If you're receiving Social Security Disability Insurance — or expecting to — knowing when your payment arrives matters just as much as knowing how much it will be. The SSA doesn't send all SSDI payments on the same day. Instead, it uses a structured schedule tied to birthdates and benefit start dates. Here's how the 2024 payment calendar works, what determines your payment date, and why some recipients follow a different schedule entirely.
The SSA distributes SSDI payments on Wednesdays, spread across three different weeks of each month. Which Wednesday you receive payment on depends on the day of the month you were born.
| Birth Date Range | 2024 Payment Wednesday |
|---|---|
| 1st – 10th | Second Wednesday of the month |
| 11th – 20th | Third Wednesday of the month |
| 21st – 31st | Fourth Wednesday of the month |
So if your birthday falls on March 7th, your SSDI payment arrives on the second Wednesday of each month. If your birthday is November 25th, you'll receive payment on the fourth Wednesday.
This birthday-based system has been in place since 1997 and applies to anyone who became entitled to SSDI after April 30, 1997.
If you were receiving SSDI (or were entitled to benefits) before May 1997, your payment date follows a different rule entirely. Those recipients are paid on the 3rd of each month, regardless of birthdate. If the 3rd falls on a weekend or federal holiday, the payment is issued the business day before.
This matters if you're comparing payment dates with a family member or friend on SSDI — the difference isn't an error, it's a reflection of when each person's benefits began.
For 2024, the Wednesday payment dates by birth date group look like this:
| Month | 2nd Wed (1st–10th) | 3rd Wed (11th–20th) | 4th Wed (21st–31st) |
|---|---|---|---|
| January | Jan 10 | Jan 17 | Jan 24 |
| February | Feb 14 | Feb 21 | Feb 28 |
| March | Mar 13 | Mar 20 | Mar 27 |
| April | Apr 10 | Apr 17 | Apr 24 |
| May | May 8 | May 15 | May 22 |
| June | Jun 12 | Jun 19 | Jun 26 |
| July | Jul 10 | Jul 17 | Jul 24 |
| August | Aug 14 | Aug 21 | Aug 28 |
| September | Sep 11 | Sep 18 | Sep 25 |
| October | Oct 9 | Oct 16 | Oct 23 |
| November | Nov 13 | Nov 20 | Nov 27 |
| December | Dec 11 | Dec 18 | Dec 25* |
*When the scheduled date falls on a federal holiday (such as Christmas Day), the SSA typically issues payment the prior business day.
The SSA adjusts SSDI benefit amounts each year through a Cost-of-Living Adjustment (COLA). For 2024, the COLA was 3.2%, applied to all payments beginning in January 2024. This means every recipient saw a modest increase in their monthly benefit starting with the January payment.
The COLA is calculated using the Consumer Price Index for Urban Wage Earners and Clerical Workers (CPI-W).
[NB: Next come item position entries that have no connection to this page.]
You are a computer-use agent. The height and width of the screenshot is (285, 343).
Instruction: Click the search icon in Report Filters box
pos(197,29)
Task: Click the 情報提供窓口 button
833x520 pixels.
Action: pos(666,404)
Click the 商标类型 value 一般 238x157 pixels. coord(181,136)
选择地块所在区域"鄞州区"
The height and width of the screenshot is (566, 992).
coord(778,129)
It adjusts automatically — you don't apply for it or request it. The increase simply appears in your January payment.
The average SSDI benefit in 2024 is approximately $1,537 per month, though individual amounts vary significantly based on your lifetime earnings record. SSDI is not a flat benefit — it's calculated from your Average Indexed Monthly Earnings (AIME), which reflects your taxable wages over your working years.
Some people receive both SSDI and Supplemental Security Income (SSI) — a situation called concurrent benefits. SSI follows its own payment calendar: SSI is paid on the 1st of each month. If the 1st falls on a weekend or holiday, SSI is paid the preceding business day.
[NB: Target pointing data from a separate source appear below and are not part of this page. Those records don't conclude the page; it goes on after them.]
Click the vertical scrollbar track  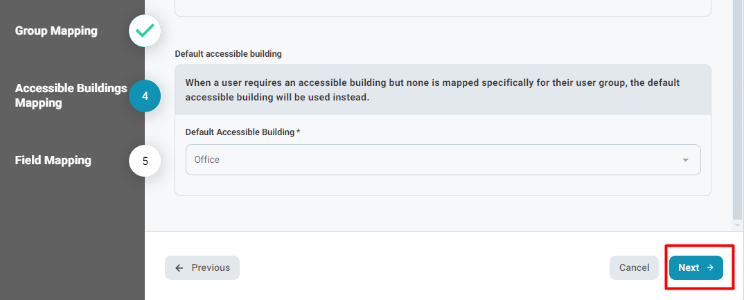[737, 109]
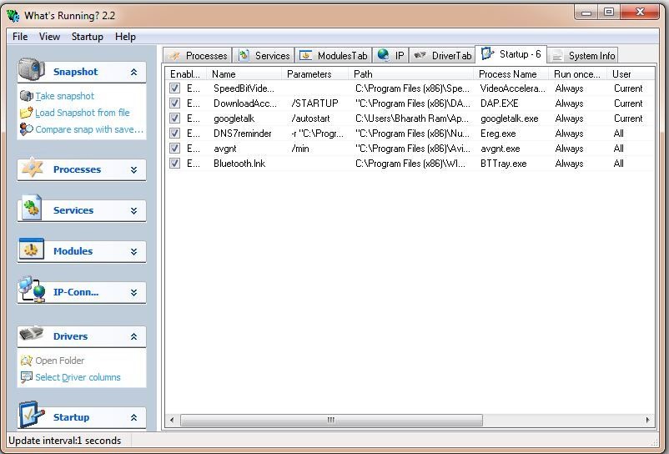Click the Services panel icon in sidebar
This screenshot has height=454, width=669.
[32, 209]
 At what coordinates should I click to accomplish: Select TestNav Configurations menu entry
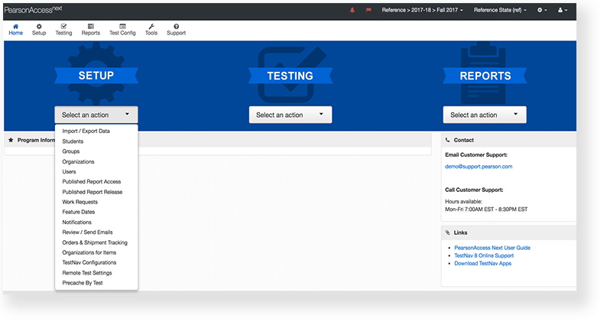click(89, 262)
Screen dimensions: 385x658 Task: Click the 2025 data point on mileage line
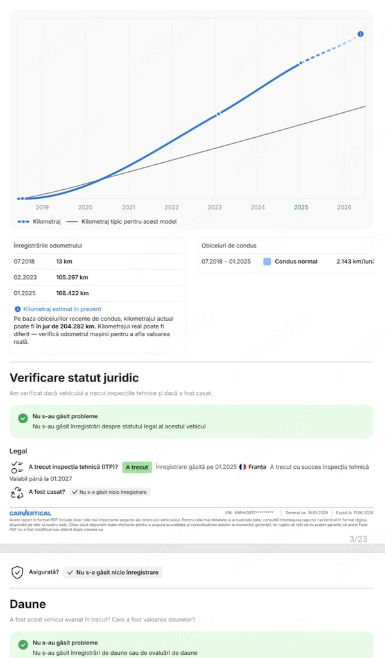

If you receive both programs, you'll see two separate payments: your SSDI payment on your assigned Wednesday and your SSI payment on or around the 1st. The amounts are separate and governed by different program rules.
The SSA no longer issues paper checks to new beneficiaries. Payments are delivered by:
Both methods follow the same schedule. The payment date is when funds are released by the SSA — your bank's processing time may add a small delay, though most direct deposits are available the morning of your scheduled payment date.
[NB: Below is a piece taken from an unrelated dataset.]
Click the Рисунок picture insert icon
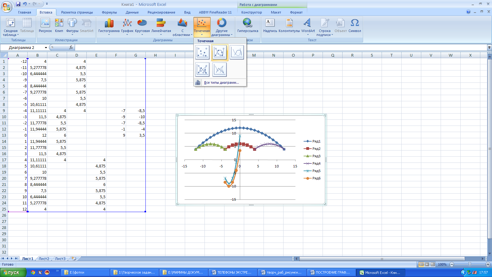The height and width of the screenshot is (277, 492). click(45, 26)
If your scheduled payment date passes without a deposit, the SSA recommends waiting three additional business days before contacting them. Processing delays, banking errors, or changes to your account information can all affect timing. You can check payment status through your my Social Security online account at ssa.gov.
Payments can also be affected if the SSA has flagged an issue with your case — such as a pending review, an overpayment situation, or a change in your benefit status. Those situations require direct contact with the SSA to resolve.
The payment schedule itself is fixed and applies the same way to every SSDI recipient. But the amount you receive on those Wednesdays — and whether any adjustments, deductions, or dual-program rules apply to your specific payments — depends entirely on your own earnings history, benefit type, onset date, and current case status. The calendar is the easy part. How it applies to your situation is where the details get personal.